Monday, February 9, 2015

Normal Probability Plot With Adjustable Confidence Bands in 9 Steps in Excel

Normal Probability Plot

With Adjustable

Confidence Interval Bands

in 9 Steps in Excel

(Click On Image To See a Larger Version)

Overview

The Normal Probability Plot is a graphical tool used to determine whether sample data is approximately normally distributed. Sample data are plotted against a line that the sample data would fall on if the sample was perfectly normally distributed. Sample data points that do not fall on this line represent deviations from the normal distribution.

Confidence interval bands can be added to a Normal Probability Plot to provide a visual representation of how wide a confidence interval would need to be to contain the majority of the sample data points if the data were normally distributed. The wider that the confidence interval must be to contain the data points, the less likely it is that the data are normally distributed.

The Normal Probability Plot is based upon the following unique characteristic of the normal distribution:

There is a linear relationship between data values and Z Scores of normally-distributed data. A graph of data value vs. data Z Score will be a perfectly straight line if the data are perfectly normally distributed. A Normal Probability Plot graphs the sample data values against the line of perfect normal distribution, i.e., the line that the data values would fall on if the data were perfectly normally distributed.

The line of perfect normal distribution for a given data set is fairly straightforward to construct on an Excel scatterplot. Upper and lower confidence interval bands can also be added to that scatterplot. Finally the actual sample data points can be plotted to show their proximity to the line of perfect normally distribution and also to determine whether they fall within the upper and lower bands of the specified confidence interval.

A histogram is probably a better tool to apply to make a quick determination of whether a data set might be normally distributed. A histogram is highly dependent on the choice of bin size and location but will directly show the shape of the data set’s distribution. A Normal Probability Plot does provide visual indication of the length of tail and whether the data is skewed to either side but the histogram is the more intuitive tool to evaluate the shape of a data set’s distribution.

Placing adjustable confidence interval bands on a Normal Probability Plot makes the Normal Probability Plot more useful. The bands can be adjusted to determine how large of a confidence interval must be to contain the data if they are normally distributed.

Here is the 9-step process to construct a Normal Probability Plot with adjustable confidence interval bans in Excel:

Step 1 – Sort Sample Data

The first step in plotting a data sample within a Normal Probability Plot is to sort the data in ascending order. Sorting can be performed automatically by copying the formula in cell D10 down to cell D28 as shown below. Changing the word SMALL to LARGE convert this ascending sort to a descending sort. This method of sorting using formulas is more convenient than using the Excel sorting tool because the formulas will automatically resort the data if any of the raw data changes. Excel’s sorting tool must be re-run manually every time a new sort is needed. The automatic sorting formula in cell D10 to be copied down to cell D28 is the following:

=IF($B10=””,””,SMALL($B$10:$B$28,ROW()-ROW($D$9)))

(Click On Image To See a Larger Version)

Given information:
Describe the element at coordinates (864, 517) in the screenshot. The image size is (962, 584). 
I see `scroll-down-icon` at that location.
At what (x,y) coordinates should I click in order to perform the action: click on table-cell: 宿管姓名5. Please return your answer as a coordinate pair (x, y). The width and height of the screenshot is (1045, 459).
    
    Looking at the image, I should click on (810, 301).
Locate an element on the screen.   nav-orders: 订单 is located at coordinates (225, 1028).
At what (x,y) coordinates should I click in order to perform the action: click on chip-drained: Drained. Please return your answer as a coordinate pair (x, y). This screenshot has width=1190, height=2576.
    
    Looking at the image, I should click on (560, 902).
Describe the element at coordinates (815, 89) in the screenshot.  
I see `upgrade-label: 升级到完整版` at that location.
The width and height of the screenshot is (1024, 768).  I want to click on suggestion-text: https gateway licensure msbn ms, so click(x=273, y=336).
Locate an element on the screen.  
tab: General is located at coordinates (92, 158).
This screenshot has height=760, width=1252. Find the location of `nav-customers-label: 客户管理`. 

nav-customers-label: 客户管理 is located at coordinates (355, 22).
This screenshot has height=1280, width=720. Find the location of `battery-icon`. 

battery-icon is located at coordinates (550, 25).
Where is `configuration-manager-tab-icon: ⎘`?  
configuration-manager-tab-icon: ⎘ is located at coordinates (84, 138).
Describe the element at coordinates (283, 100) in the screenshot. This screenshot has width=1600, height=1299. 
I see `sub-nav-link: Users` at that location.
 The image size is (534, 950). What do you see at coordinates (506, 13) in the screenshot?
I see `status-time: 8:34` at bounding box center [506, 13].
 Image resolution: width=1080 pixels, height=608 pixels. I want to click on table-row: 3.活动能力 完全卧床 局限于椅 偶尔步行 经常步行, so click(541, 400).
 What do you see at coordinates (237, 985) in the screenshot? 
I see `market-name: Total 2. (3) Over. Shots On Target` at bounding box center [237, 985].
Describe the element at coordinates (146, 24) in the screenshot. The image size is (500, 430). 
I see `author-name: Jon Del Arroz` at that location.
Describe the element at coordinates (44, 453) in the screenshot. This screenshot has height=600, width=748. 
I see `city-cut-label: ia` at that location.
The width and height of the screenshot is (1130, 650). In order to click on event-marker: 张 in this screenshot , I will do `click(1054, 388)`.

Questions to answer:
1 – Why does the normal probability plot tutorial prefer sorting with formulas over Excel's sorting tool? Answer in one to three sentences.
2 – Please set down everything from "The line of perfect normal distribution for" down to "specified confidence interval." in the normal probability plot tutorial.
3 – Answer these questions from the normal probability plot tutorial:
(a) What shape does a graph of data value vs. data Z Score take when the data are perfectly normally distributed?
(b) According to the tutorial, what is a histogram highly dependent on?
(c) Through which cell is the sorting formula in cell D10 copied down?
The records are separate material from the normal probability plot tutorial.

Per-task answers:
1 – The formulas automatically resort the data whenever any of the raw data changes. Excel's sorting tool, by contrast, has to be re-run manually every time a new sort is needed.

2 –
The line of perfect normal distribution for a given data set is fairly straightforward to construct on an Excel scatterplot. Upper and lower confidence interval bands can also be added to that scatterplot. Finally the actual sample data points can be plotted to show their proximity to the line of perfect normally distribution and also to determine whether they fall within the upper and lower bands of the specified confidence interval.

3 –
(a) A perfectly straight line.
(b) The choice of bin size and location.
(c) Cell D28.